## RECORD EXTRACTS
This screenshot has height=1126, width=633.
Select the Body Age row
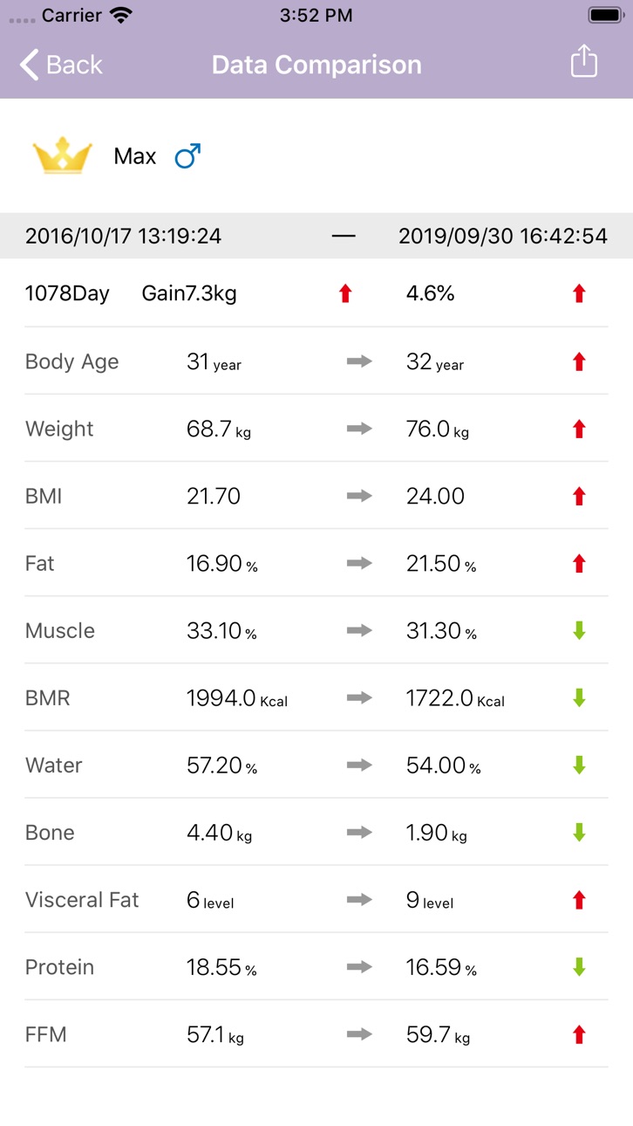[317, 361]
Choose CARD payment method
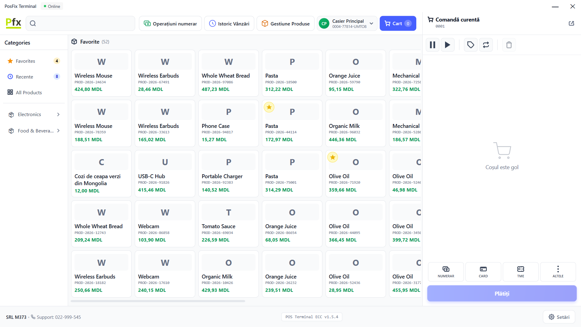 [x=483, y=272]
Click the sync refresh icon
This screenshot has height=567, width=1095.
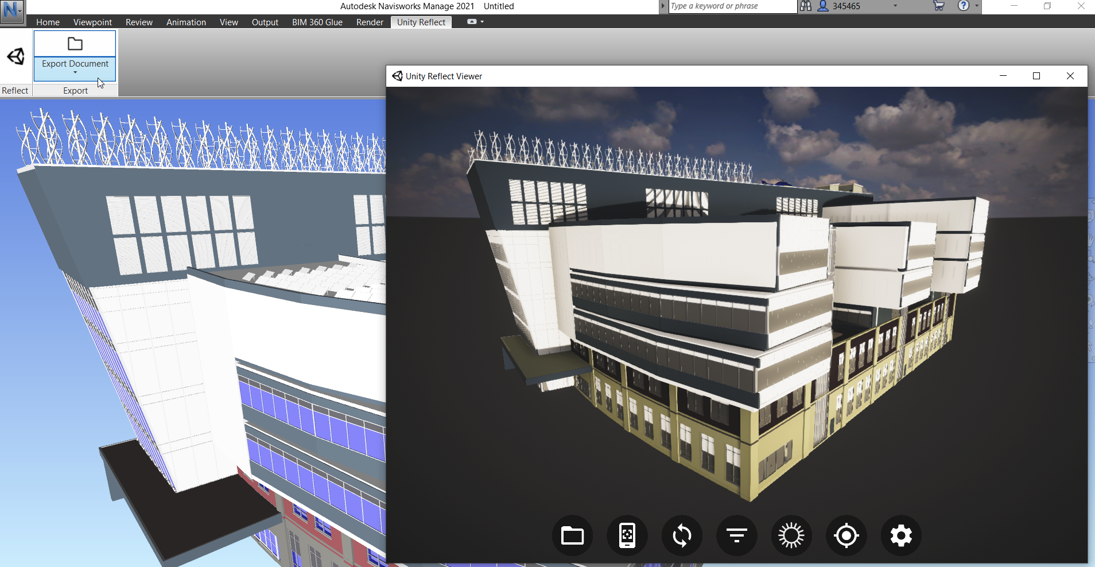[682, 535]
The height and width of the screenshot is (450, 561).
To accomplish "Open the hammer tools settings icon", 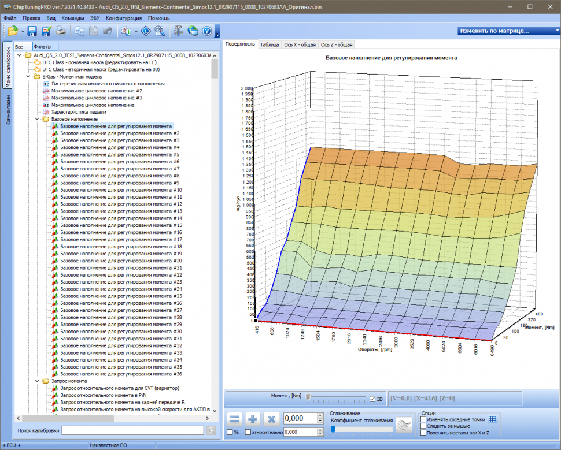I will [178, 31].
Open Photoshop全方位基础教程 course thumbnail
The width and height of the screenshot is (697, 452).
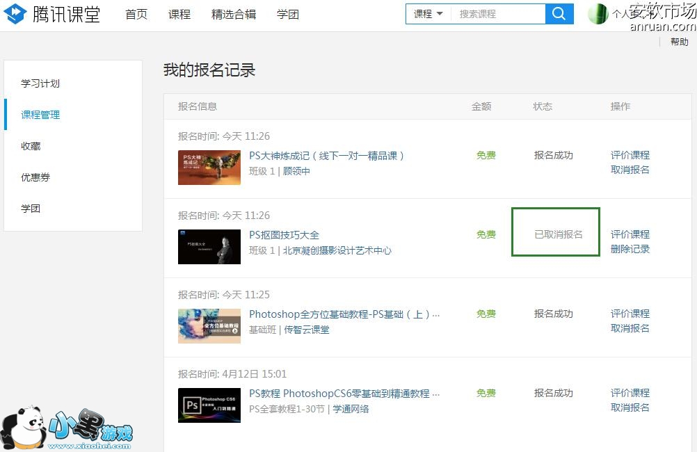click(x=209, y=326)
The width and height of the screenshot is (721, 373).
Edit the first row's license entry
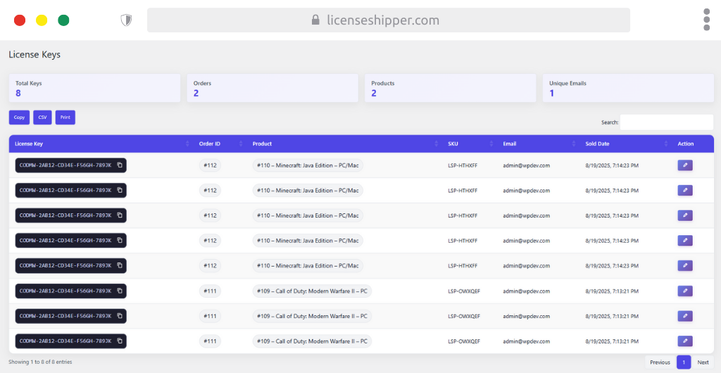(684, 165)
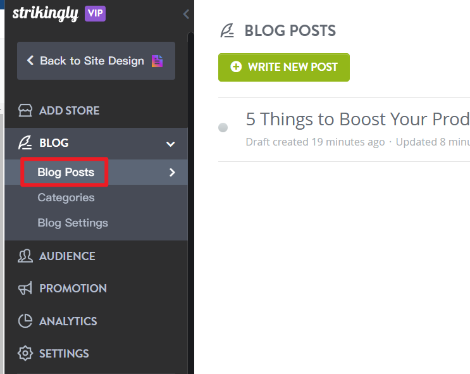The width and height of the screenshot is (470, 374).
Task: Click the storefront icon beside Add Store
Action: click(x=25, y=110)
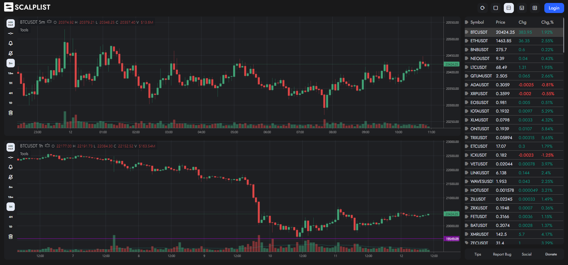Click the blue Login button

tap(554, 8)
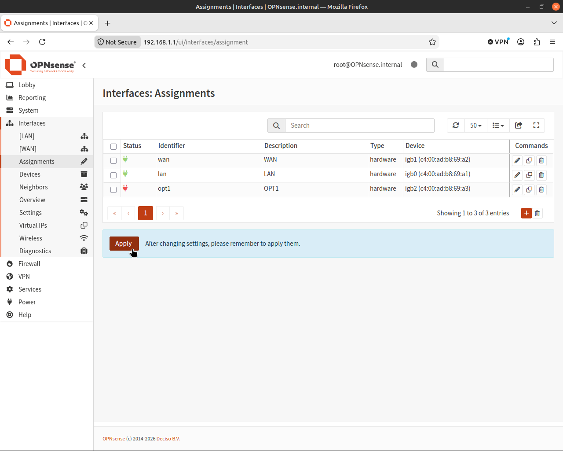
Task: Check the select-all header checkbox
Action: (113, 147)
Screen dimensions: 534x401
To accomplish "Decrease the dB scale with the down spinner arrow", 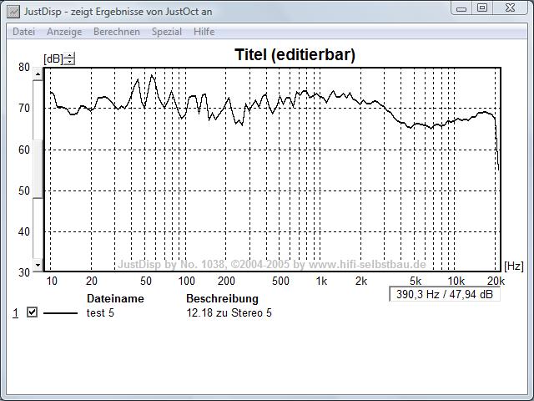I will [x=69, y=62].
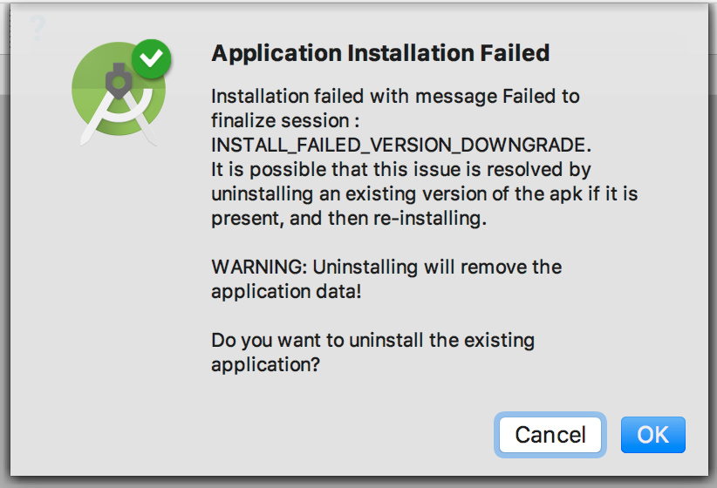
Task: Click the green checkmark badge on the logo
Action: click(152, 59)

## TASK BRIEF
Verbatim copy, pictures excluded: output the lines from the first line of the records above through the line containing "The height and".

## SOLUTION TO THIS EXERCISE
This screenshot has height=1126, width=633.
Select the Body Age row
[317, 361]
Choose CARD payment method
 [x=483, y=272]
Click the sync refresh icon
This screenshot has height=567, width=1095.
[682, 535]
The height and width of the screenshot is (450, 561).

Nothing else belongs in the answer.